Of those, I'd say Postini is the best.
Google took Postini over a few years ago and since then the Google Mail junk email filter uses the same technology. It's very intelligent. If you configure everything correctly and report anything that gets through, it quickly learns patterns and trends as well as using its own logic and filtering mechanisms (reverse DNS lookup, SPF record checking, DNSBL, greylisting, etc). Obviously all of these features can be turned on or off at your leisure, as well as exceptions set for mail relayed through certain servers or from certain domains. You can even disable spam filtering for specific mailboxes within your organisation if you want - ideal for testing purposes.
You also have the option of a quarantine area where an administrator can manually log in and release / delete email that the system is unsure about, or you can set up functionality similar to MIMEsweeper's PMM where every user can log in and release / delete their own mail. Another benefit of this is that it keeps copies of all email a user sends and receives, and it can actually be used like webmail whereby you can compose email directly from a web browser and read your mailbox in a format similar to Google Mail. As for security, you have the option of multi-factor authentication by way of RSA SecurID tokens and a static PIN in addition to the traditional username and password method. It's also useful if a user deletes mail, since you can simply locate it within the Postini eScan interface and re-submit it to your mail server.
As I mentioned above, Postini are now owned by Google. Even before they were taken over, they were handling approximately 80% of the world's email every day and their infrastructure was second to none. It's even better recently - the speed is incredible (almost no latency when waiting for mail to arrive) and the web interface is quick to navigate and manage. It's built on the same principle as all Google's services - cloud computing - whereby the service is hosted and the workload distributed over a huge global network designed from the ground up for redundancy and performance.
Last time I checked it was quite expensive, but is definitely worth it. It's definitely worth the extra cost over MessageLabs.

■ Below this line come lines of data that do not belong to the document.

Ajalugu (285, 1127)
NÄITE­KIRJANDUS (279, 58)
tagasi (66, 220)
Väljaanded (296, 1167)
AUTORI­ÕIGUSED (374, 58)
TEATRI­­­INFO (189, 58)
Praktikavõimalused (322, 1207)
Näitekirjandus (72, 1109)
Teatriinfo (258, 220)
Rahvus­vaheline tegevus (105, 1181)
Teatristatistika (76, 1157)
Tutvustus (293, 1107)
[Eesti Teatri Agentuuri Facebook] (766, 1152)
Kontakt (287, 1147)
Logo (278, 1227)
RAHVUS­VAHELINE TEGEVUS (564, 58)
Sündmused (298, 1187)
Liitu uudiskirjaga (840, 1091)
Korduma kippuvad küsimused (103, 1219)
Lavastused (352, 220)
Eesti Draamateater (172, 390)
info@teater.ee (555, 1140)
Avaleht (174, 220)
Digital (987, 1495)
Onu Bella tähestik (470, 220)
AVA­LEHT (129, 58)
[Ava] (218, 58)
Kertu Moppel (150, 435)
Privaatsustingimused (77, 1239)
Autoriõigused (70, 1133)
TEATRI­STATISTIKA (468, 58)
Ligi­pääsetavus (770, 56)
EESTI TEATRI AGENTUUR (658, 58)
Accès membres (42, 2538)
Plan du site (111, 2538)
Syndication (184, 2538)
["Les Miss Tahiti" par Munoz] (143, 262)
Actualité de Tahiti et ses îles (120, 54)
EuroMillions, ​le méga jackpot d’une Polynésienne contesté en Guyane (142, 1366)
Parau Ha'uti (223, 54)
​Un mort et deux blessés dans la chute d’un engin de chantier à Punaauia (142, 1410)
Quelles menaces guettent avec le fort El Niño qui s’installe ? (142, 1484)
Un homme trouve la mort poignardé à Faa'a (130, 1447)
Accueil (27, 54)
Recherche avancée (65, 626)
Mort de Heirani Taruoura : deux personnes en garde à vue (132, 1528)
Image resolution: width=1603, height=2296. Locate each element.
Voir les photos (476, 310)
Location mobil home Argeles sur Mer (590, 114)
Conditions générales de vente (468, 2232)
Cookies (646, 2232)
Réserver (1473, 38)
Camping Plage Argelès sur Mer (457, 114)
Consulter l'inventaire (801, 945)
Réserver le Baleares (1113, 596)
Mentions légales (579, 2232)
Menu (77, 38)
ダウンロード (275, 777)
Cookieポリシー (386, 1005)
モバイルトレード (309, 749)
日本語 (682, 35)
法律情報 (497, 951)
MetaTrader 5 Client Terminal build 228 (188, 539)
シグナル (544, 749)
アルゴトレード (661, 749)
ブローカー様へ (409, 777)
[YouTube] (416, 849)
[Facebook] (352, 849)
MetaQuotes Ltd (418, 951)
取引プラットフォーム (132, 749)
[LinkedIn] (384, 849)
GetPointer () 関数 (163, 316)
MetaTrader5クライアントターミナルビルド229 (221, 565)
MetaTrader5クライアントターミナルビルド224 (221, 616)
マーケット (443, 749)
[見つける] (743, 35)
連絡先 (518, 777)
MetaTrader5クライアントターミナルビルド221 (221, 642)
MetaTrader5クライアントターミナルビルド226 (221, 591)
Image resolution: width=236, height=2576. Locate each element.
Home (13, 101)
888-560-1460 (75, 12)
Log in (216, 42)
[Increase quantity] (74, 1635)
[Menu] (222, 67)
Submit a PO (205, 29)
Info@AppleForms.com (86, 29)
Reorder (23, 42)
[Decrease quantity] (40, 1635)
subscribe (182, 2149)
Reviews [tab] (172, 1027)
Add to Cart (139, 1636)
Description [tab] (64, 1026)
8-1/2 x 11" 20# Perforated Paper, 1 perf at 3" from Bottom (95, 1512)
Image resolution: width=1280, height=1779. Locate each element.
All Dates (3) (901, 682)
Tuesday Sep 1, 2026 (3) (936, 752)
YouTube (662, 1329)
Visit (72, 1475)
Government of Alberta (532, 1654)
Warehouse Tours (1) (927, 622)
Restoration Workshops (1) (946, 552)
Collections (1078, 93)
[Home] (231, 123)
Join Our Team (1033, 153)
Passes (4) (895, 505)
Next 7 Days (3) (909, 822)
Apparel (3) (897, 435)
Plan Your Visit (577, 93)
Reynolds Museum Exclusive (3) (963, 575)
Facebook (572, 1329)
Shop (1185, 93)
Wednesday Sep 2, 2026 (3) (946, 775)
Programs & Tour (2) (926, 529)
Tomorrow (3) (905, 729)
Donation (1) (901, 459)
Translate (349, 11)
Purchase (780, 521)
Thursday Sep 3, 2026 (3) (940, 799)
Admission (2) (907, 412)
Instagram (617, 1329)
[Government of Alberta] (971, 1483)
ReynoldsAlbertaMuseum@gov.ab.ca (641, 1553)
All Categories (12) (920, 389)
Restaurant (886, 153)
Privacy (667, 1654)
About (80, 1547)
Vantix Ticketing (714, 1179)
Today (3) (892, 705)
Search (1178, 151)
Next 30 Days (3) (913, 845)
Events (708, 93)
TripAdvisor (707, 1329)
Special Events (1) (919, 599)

In addition, it also has various reporting tools built in. You can do things like report on how big a user's mailbox is, how many emails users are sending and receiving, how much spam is getting blocked and the reasons why, see network outages, see the path your email will take to reach a given mail server (kind of like a visual traceroute), see which domains send you the most mail and even see which countries your mail is coming from. All in all, it's a very good service and is well worth the money.
BTW, I'm not a salesman lol. I'm just speaking from experience because I really get on with the service.